## WHAT THE EXERCISE ASKS
Continue the article on Bogota's urban transformation, starting right after its final sentence.

Bright Bogota

Colombia, seen through the lens of America’s news media, is a
disaster area terrorized by brutal drug lords, crazed
revolutionaries, and trigger-happy soldiers. Yet a closer look
shows it is a place that can offer North Americans inspiration on
how to improve urban life. Bogota, Colombia’s capital city of 7
million, has won worldwide praise for initiatives on curtailing
auto traffic and creating innovative social services.

‘The sweeping transformation of Bogota redefined what a city can
be,’ reports Sustainable Transport (Fall 2002).
‘Bogota has set a new standard for urban livability and
efficiency.’

The city sports 155 miles of bike paths, the largest network in
Latin America, as well as the world’s longest corridor of
pedestrian streets, which run 12 miles from one end to the other.
An acclaimed transit system, in which commuters move about the city
on buses travelling on their own special roadways, outpaces private
autos for ease and speed. And on Sundays, 95 miles of major avenues
are closed to traffic and an estimated 2 million residents come out
to enjoy a car-free day in the streets.

## RECORDS SUPPLIED
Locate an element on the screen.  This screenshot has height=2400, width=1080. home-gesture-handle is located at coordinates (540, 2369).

* * *

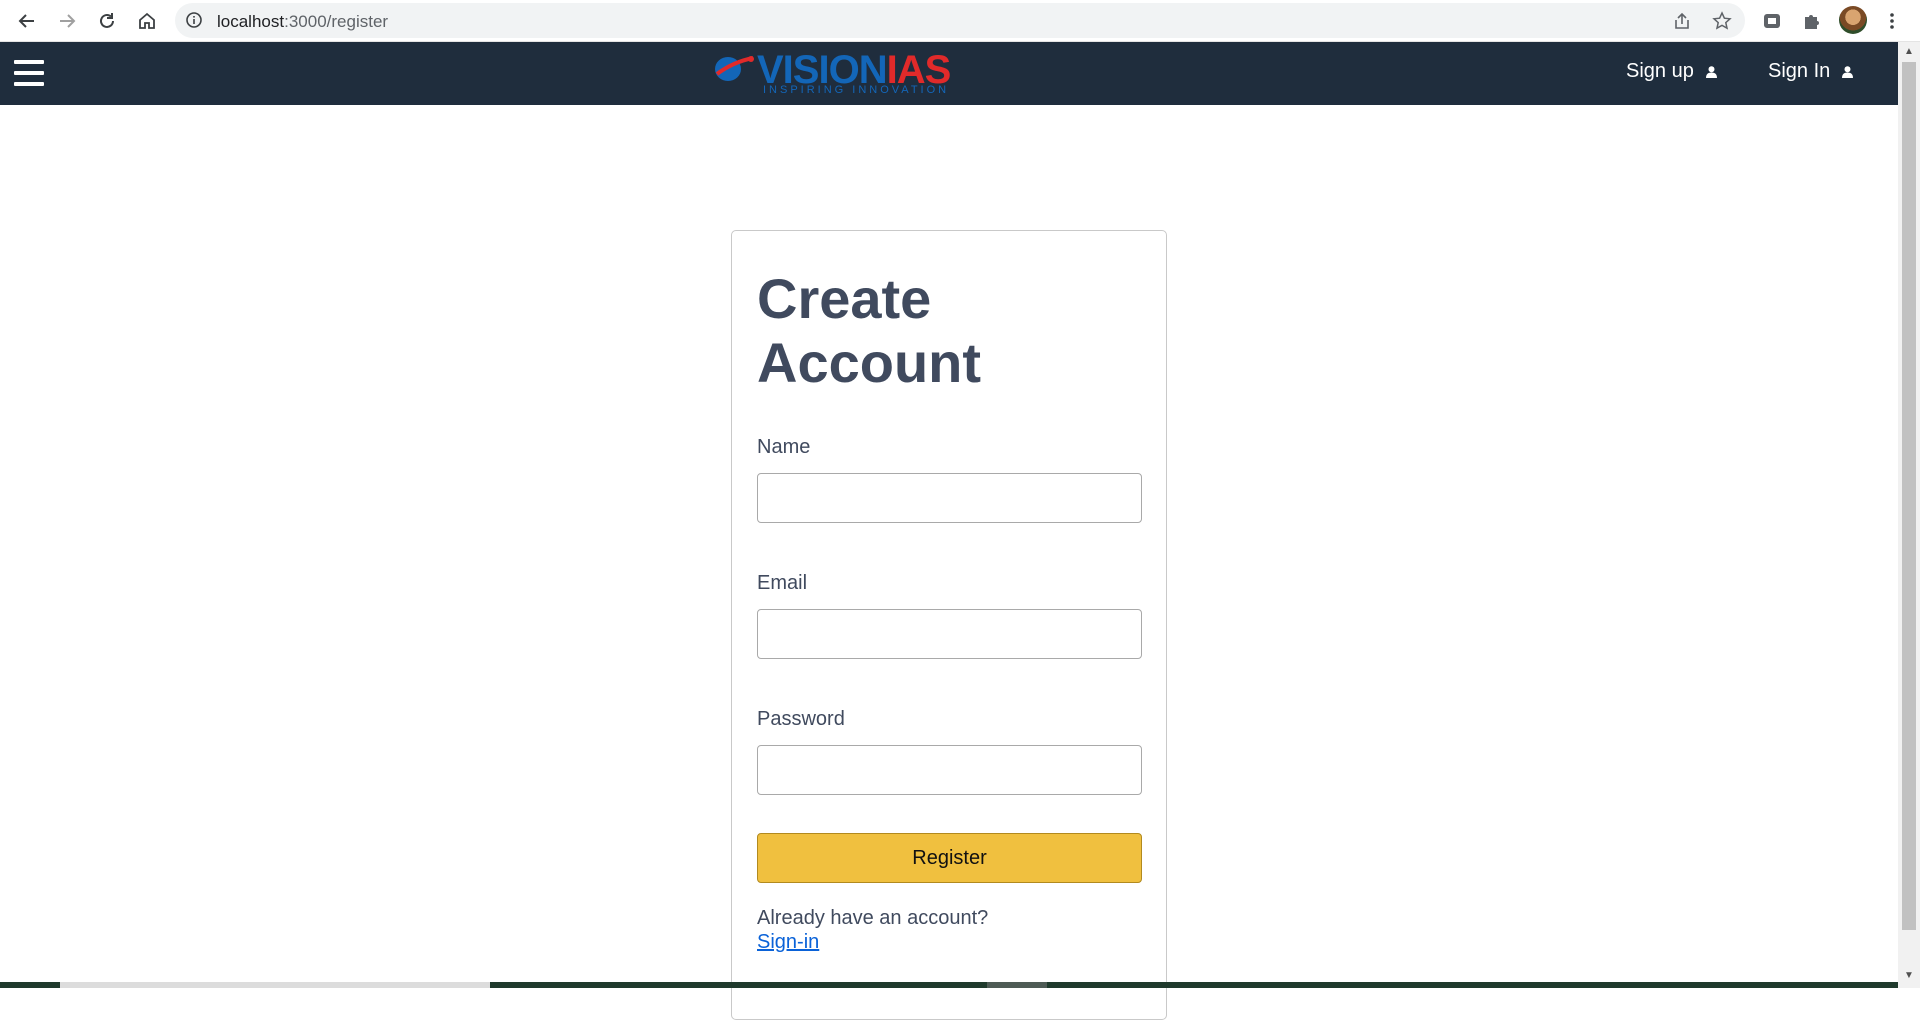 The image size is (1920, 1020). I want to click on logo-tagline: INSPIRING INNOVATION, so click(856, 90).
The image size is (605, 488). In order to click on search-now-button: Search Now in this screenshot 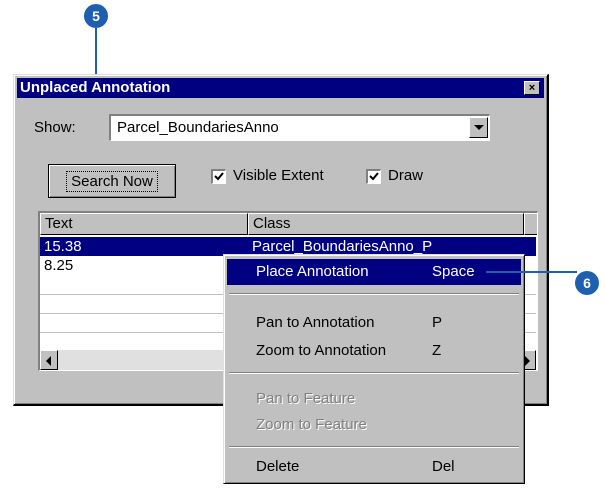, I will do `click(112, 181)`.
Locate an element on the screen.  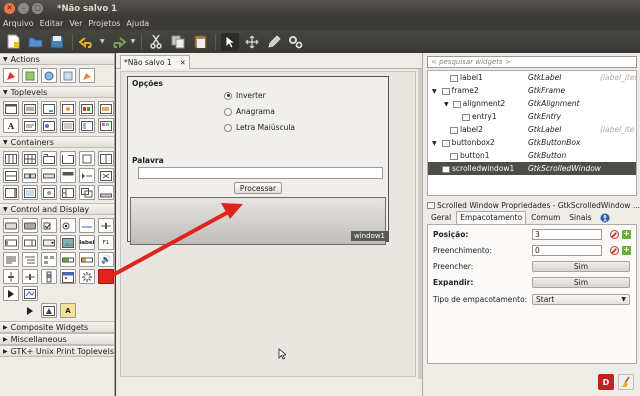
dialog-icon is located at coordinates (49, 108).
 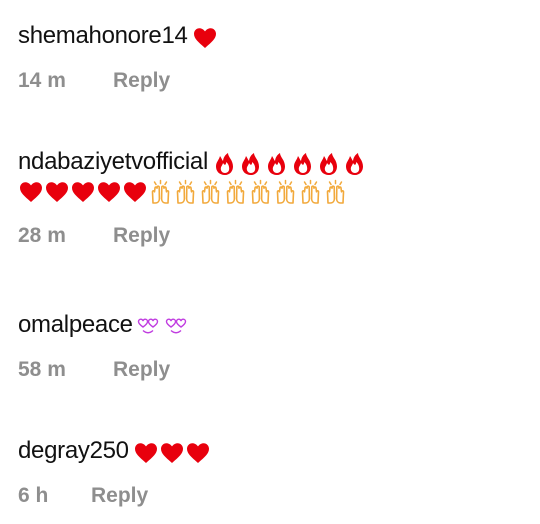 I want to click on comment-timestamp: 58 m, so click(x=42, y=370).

## RESPONSE BOX
On top of the obvious environmental benefits, Bogota’s
transportation initiatives have fostered creative social programs
funded in part by the city but run by nonprofit organizations. The
Car-Free Sundays are coordinated by more than 1,400 teenage
volunteers, equipped with whistles and hand-held stop signs, who
direct the throngs of non-motorized traffic, gaining valuable
leadership experience in the process. Over the rest of the week,
the city is dotted with ‘Civic Guides’ in sharp blue-and-orange
uniforms who offer people assistance and information about using
the bus system and bikeways. These guides-many of whom were once
drug users or prostitutes-receive two meals a day, counseling
sessions, a small paycheck, and the chance to build confidence and
social skills as productive members of society. They also aid in
recycling projects, assist the homeless, and monitor safety in
public places.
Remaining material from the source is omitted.